- Extract -
--- start ---
Towns may share Rescue Service

Hoping to reduce Cumberland Rescue Service overtime costs currently running about $29,000 a month, Mayor Daniel McKee will begin advertising immediately, he told The Breeze Friday, for per-diem rescue service employees.

Additionally, he is "very close," he said, to shutting down one of the two rescue stations and developing a formal plan for sharing rescue services with the town of Lincoln.

McKee said he and Lincoln Town Administrator T. Joseph Almond are "having conversations about what it would look like" to develop a mutual aid strategy that sees a varying number of rescue crews on duty, depending on the time of day, covering both towns.

Almond calls it an "inter-municipal agreement" that would see the two towns share equipment and personnel to enhance service while cutting down on overtime and administrative costs.

Toward that goal, the two are analyzing how many calls come in per shift according to variables such as time of day and day of the week.

Almond, a retired Lincoln police lieutenant who is finishing his third year as town administrator, and McKee, who is starting his eighth year as mayor of Cumberland, have long said privately that emergency services might be better organized geographically east and west between the two towns rather than with each service keeping to its own side of the river.

Almond has just begun an analysis, but says, for example, that calls for rescue fall off by 80 percent after 1 p.m. Still, the two towns are each staffing two rescues, for a total of four, around the clock. Cumberland's rescues are in Ashton and Valley Falls while Lincoln's are in Lonsdale and Albion.

Could just three of those units cover the two towns during the early morning hours thereby freeing up personnel to take shifts that cover for squad members out sick or on vacation?

That's the analysis under way now. Almond says he expects to reassign and redistribute staff rather than reducing it.

"Significant" cuts in overtime may be possible.

"I'm wasting money staffing overnight in Lincoln and he's (McKee's) wasting money staffing overnight in Cumberland," he suggests.

Efficiency would be good news to McKee where $175,000 is budgeted for overtime this year while costs are actually tracking toward $350,000, says McKee.

Both leaders say rescue services in the two towns isn't especially expensive - $1.3 million for Lincoln and $1.4 for Cumberland - and both towns recoup about half of that through third-party reimbursement.
--- end ---
(Pointing records for text and elements)
--- start ---
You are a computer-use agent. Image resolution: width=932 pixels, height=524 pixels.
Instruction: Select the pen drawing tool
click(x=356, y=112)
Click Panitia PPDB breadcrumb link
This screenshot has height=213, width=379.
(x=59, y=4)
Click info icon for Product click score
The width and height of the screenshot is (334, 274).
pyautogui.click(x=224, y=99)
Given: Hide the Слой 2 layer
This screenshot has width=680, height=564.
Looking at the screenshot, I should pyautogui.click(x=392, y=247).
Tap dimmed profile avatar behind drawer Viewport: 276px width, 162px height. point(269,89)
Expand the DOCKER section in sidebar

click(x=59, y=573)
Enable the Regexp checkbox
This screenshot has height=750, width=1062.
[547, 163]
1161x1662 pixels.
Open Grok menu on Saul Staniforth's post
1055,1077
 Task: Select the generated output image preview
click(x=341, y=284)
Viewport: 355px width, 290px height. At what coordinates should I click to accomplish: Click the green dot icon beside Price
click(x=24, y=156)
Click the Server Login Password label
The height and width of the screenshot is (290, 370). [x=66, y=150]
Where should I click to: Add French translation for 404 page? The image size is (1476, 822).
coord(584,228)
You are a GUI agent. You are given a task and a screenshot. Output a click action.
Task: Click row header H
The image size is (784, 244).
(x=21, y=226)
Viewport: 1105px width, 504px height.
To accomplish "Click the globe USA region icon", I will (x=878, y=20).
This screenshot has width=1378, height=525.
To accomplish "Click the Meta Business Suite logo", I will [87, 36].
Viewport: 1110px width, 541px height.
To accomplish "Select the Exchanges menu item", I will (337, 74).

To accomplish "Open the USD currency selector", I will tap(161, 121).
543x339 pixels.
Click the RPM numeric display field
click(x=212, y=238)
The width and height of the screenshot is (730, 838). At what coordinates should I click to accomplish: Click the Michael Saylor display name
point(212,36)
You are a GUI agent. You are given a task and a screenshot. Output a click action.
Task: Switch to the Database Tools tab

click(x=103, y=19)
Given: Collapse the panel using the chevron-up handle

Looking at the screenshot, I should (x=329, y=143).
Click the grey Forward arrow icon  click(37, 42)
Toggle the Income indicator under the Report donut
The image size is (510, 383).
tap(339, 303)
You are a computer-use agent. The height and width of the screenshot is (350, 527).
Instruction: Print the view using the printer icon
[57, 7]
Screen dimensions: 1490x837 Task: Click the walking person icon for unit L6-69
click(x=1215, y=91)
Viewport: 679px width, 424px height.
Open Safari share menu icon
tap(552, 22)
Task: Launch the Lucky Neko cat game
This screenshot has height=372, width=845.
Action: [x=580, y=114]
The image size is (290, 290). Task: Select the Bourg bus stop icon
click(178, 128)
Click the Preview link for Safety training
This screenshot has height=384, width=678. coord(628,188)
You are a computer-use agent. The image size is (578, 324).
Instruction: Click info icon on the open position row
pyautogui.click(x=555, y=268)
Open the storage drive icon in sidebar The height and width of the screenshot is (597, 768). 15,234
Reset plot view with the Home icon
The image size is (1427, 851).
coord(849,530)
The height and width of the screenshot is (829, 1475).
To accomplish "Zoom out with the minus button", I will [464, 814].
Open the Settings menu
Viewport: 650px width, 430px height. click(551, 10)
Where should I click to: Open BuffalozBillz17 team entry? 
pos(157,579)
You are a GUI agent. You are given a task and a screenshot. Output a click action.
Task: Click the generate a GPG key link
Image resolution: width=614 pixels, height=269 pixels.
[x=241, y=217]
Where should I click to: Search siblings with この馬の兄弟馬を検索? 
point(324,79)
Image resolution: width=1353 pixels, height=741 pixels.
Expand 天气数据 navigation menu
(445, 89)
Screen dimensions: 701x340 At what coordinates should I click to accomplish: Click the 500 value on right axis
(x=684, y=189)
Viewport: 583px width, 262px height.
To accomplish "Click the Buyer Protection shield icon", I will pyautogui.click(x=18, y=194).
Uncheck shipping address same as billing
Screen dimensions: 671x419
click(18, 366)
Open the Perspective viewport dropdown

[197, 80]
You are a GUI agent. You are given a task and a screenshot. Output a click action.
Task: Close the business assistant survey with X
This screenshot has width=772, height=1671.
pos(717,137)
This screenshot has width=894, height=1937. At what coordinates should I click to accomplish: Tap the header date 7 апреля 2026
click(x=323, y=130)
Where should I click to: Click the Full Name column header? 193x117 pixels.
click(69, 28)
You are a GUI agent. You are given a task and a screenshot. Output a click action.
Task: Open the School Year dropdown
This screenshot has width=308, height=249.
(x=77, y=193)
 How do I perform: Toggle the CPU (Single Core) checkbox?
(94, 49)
--- end ---
- What is asked -
(a) In the article about the towns sharing rescue service, how much has Cumberland budgeted for overtime this year?
(b) Please copy from the rescue service article the part that opens with the words containing "Hoping to reduce" and closes with "rescue service employees.".
(c) Write what comes next in the article about Cumberland and Lincoln sharing rescue service, picking up after its final sentence.

- In response -
(a) $175,000

(b)
Hoping to reduce Cumberland Rescue Service overtime costs currently running about $29,000 a month, Mayor Daniel McKee will begin advertising immediately, he told The Breeze Friday, for per-diem rescue service employees.

(c)
"Rescue service is not a big expense," Almond said. "It's pretty efficient."

Crews make a combined 7,500 calls a year, Almond said, or about 21 runs a day with some lasting as long as three hours.

In fact, both town leaders have high praise for the individuals on the rescue services with McKee saying "they are very well regarded. This isn't reflection on their work ethic or professionalism. They are dealing with life and death on a daily basis."

Says Almond, "Where it breaks down is with overtime covering for vacation or the sick or injured." Overtime for the two towns is running about a half-million dollars a year, he said.

It's high because each town staffs the crews with the number needed to run shifts around the clock. Covering for absent members boosts the hourly rate to time and one-half, from about $22 an hour to about $33. And that's what Cumberland is wrestling with.

Almond says he can promise residents won't see response time increased.

In fact, he predicts the opposite.

"The theory is that the more you isolate your staff and equipment then the more you create a problem" with response time.

Almond who is just diving into the analysis suggests that if the Albion rescue is busy then the next fastest response to the Lincoln Mall is Ashton, not Lonsdale.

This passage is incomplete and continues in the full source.